Michigan’s Rules and Regulations for Prescriptive Authority
Since 1978 the Occupational Regulation Sections of the Michigan Public Health Code provided physicians (M.D. & D.O.) with the authority to delegate the prescription of drugs. Because the law was specific to PAs, in 1980 the Michigan Nurses Association (MNA) asked Attorney General Frank Kelley to issue an opinion concerning the authority of a physician to delegate prescribing to a registered professional nurse. The opinion concluded that other than controlled substances, physicians MAY delegate to a licensed professional nurse. The law does not differentiate between an RN and APN. The physician may not delegate unlimited authority to prescribe. A summary of the limitations from the opinion is as follows:
· The physician delegates the prescribing of only those medications which fall within the physician’s scope of practice. What this means for NPs is that delegation of full prescriptive authority from a physician without a similar specialty is prohibited, e.g. -an FNP cannot prescribe cardiac medications, etc. if the ‘delegating’ physician is a Pediatrician, Psychiatrist, etc.
· Delegation is the “authorization granted by a licensee (physician) to an unlicensed and licensed individuals (RNs and PAs) to perform selected tasks (prescribing) or functions that fall outside the scope of practice of the delegate (R.N. & PA) and which, in the absence of the authorization, would constitute illegal practice of the licensed profession.”
· The physician MAY NOT delegate prescribing which requires the physician’s level of education, skill and judgment.
· Prescription of controlled substances cannot be delegated (this changed in November 1999, and may now be done in accordance with specific rules – see below).
On November 17, 1999, new rules authorizing but not requiring physicians (both M.D.s and D.O.s) to delegate the prescribing controlled substances to nurse practitioners.
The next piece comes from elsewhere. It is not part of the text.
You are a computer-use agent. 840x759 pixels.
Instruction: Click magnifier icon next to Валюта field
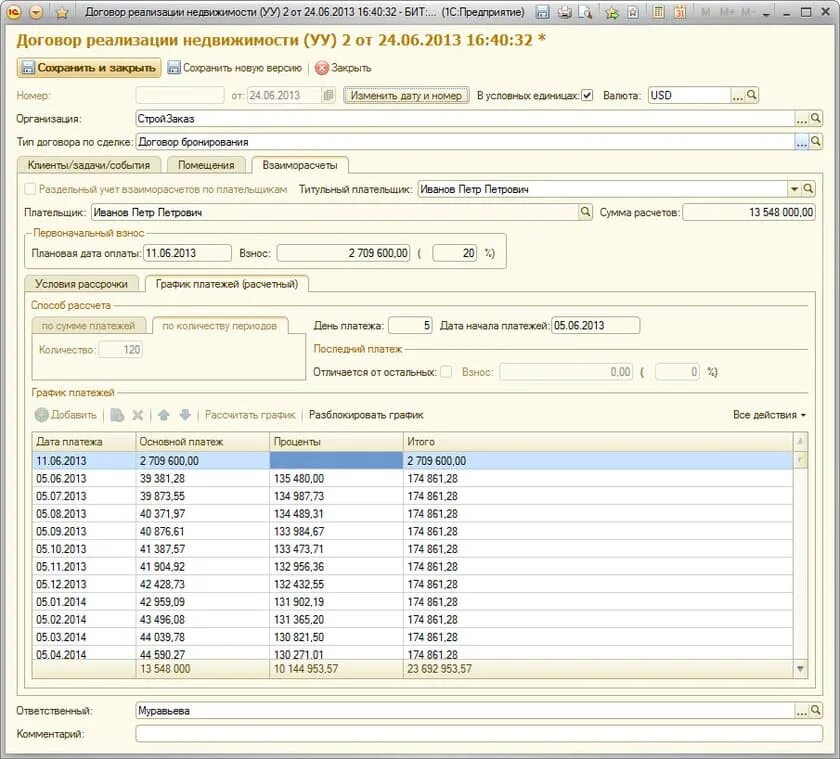click(x=752, y=95)
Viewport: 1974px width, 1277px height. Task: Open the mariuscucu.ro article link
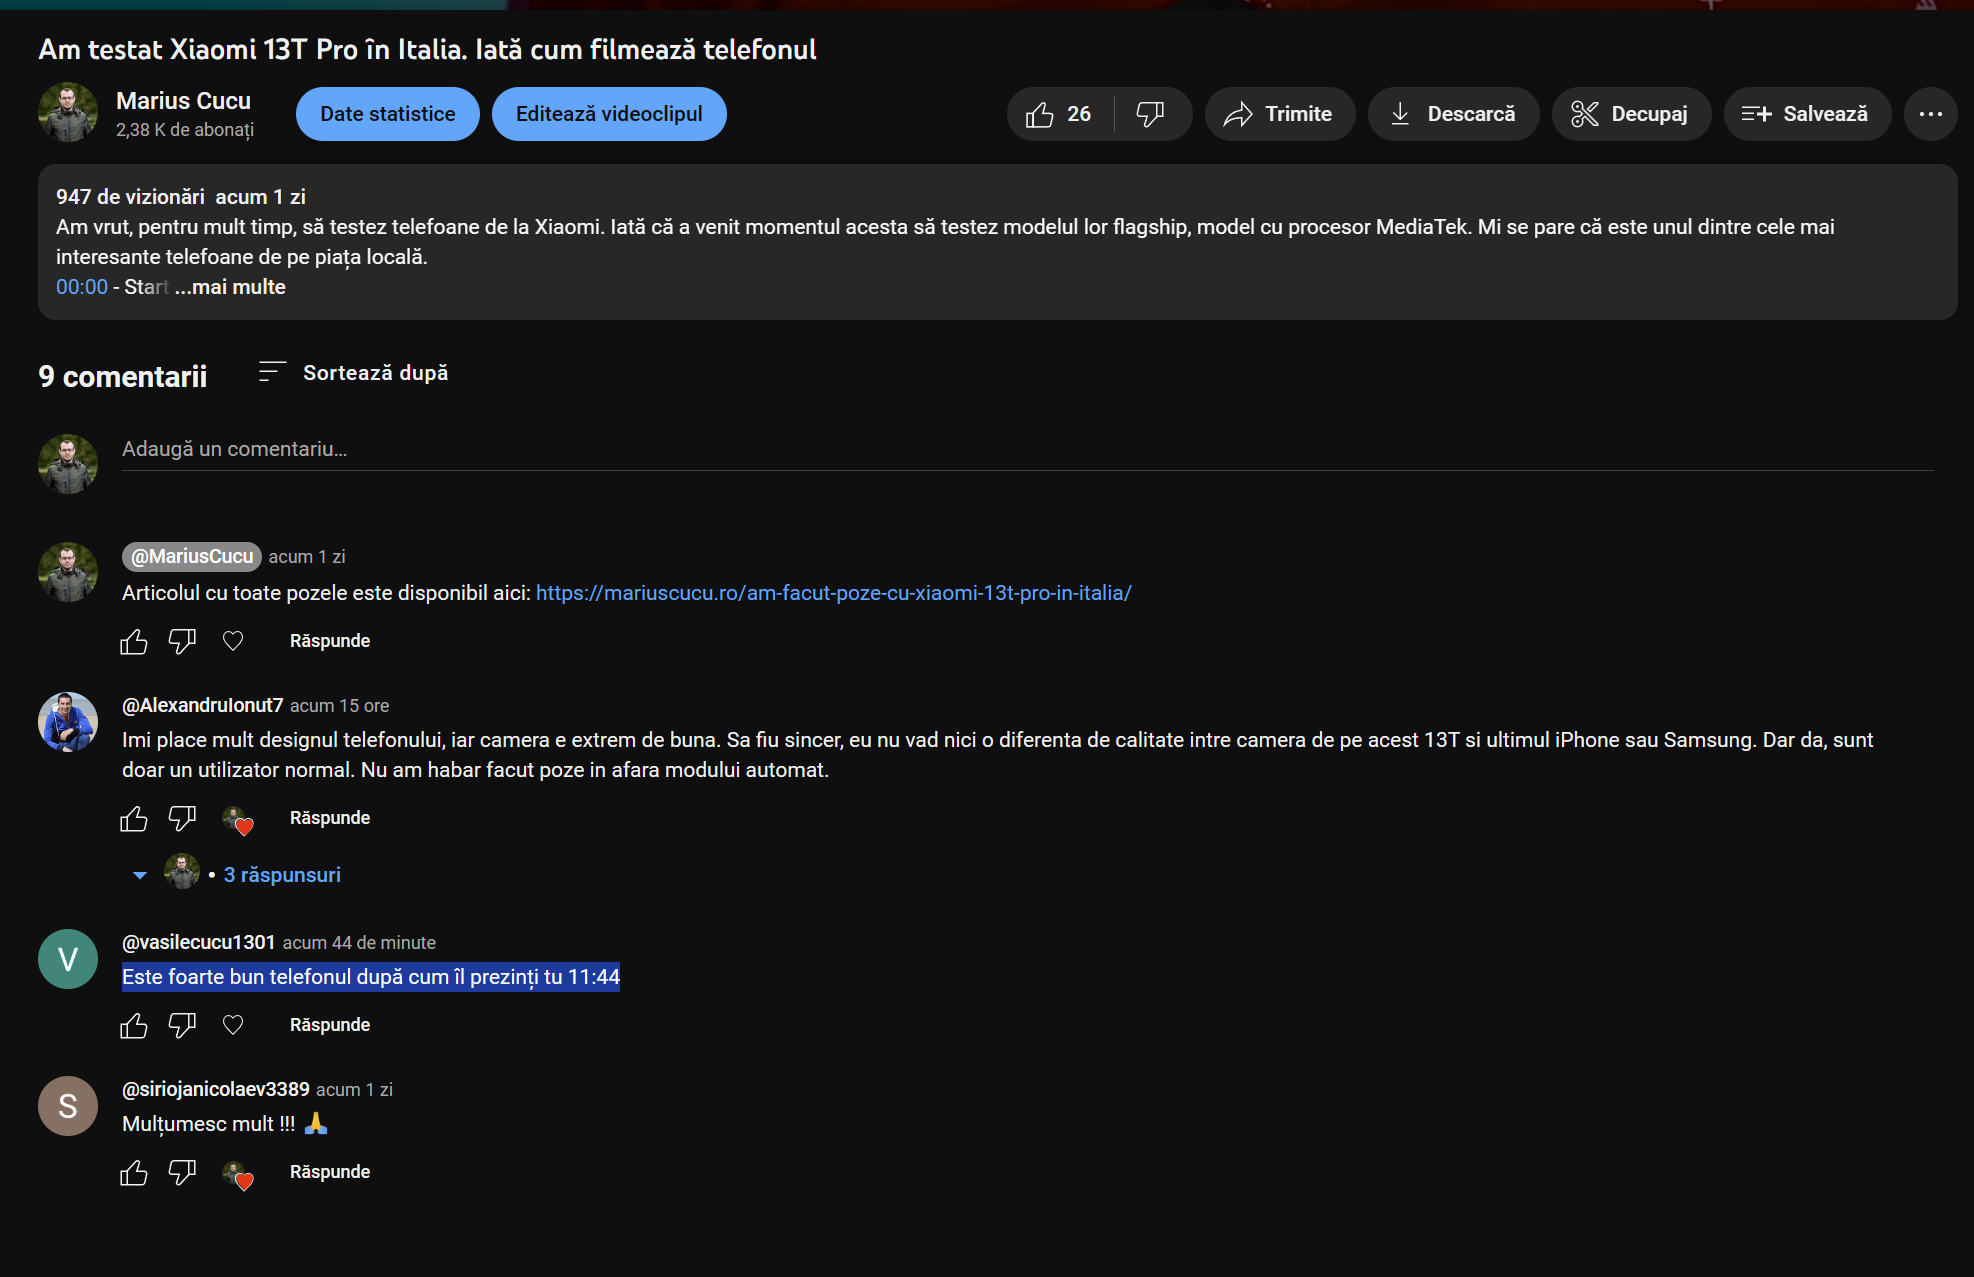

The new rules were based on the 1978 statute contained in the Public Health Code but required a change in Administrative Rules to implement. Administrative Rules 338.2304/338.2305 (Medicine) and Rules 338.108a/338.108b (Osteopathic) have identical requirements for physicians who elect to delegate the prescribing of controlled substances (3-5) to PAs, NPs, and CNMs. When delegating Schedule 3-5 controlled substances, the rules require a delegating physician to:
· Establish a written authorization (which should be kept at each place of practice) containing the signatures and license numbers of both parties
· Record limitations or exceptions to the delegation, if any
· Document the effective date of the delegation
· Review and update the authorization annually and record amendments, if any
The pharmacy section of the Public Health Code (PHC) specifically states the delegating physician’s name must be “used, recorded, or otherwise indicated” (PHC section 333.17708#2) when prescriptions are being written by other licensed health professionals. Some pharmacies interpret this to mean that the ‘delegating’ physician’s name MUST appear on the pharmacy label; however, the Public Health Code does not indicate that. It says “the prescribers name…” must be on the label. Under the ‘definition’ of prescriber, NPs and CNMs are classified as ‘…. other health care professionals.’ Under PHC Section 333.17745b, “A dispensing prescriber (physician)…shall not delegate the dispensing of more than a 72 h-hour supply (of medications).”
The Administrative Rules provide that Schedule 2 controlled substances can only be delegated if both the delegating physician and the NP are practicing within a hospital, freestanding surgical outpatient facility, or hospice. In this instance, a prescription cannot be issued for more than a 7-day period to a patient who is being discharged. The Michigan Official Prescription Program rules (333.7334) apply. No differentiation between narcotic/stimulant and non stimulant medications are made re: Schedule 2’s.
The rules also prohibit a physician from delegating the prescription of a drug or device individually, in combination, or in succession for a woman known to be pregnant with the intention of causing miscarriage or fetal death.
The Drug Enforcement Agency (DEA) requires NPs and CNM to obtain federal DEA numbers for prescribing controlled substances. As NPs and CNM are ‘delegated’ prescribers in Michigan, the state does not require a state DEA license.
This document was partially developed from the Michigan Nurses Association “FAQ on Advanced Practice Nursing” document. Information regarding rules, regulations and reimbursement changes frequently. The reader is advised to ensure that all the information pertaining to practice is current.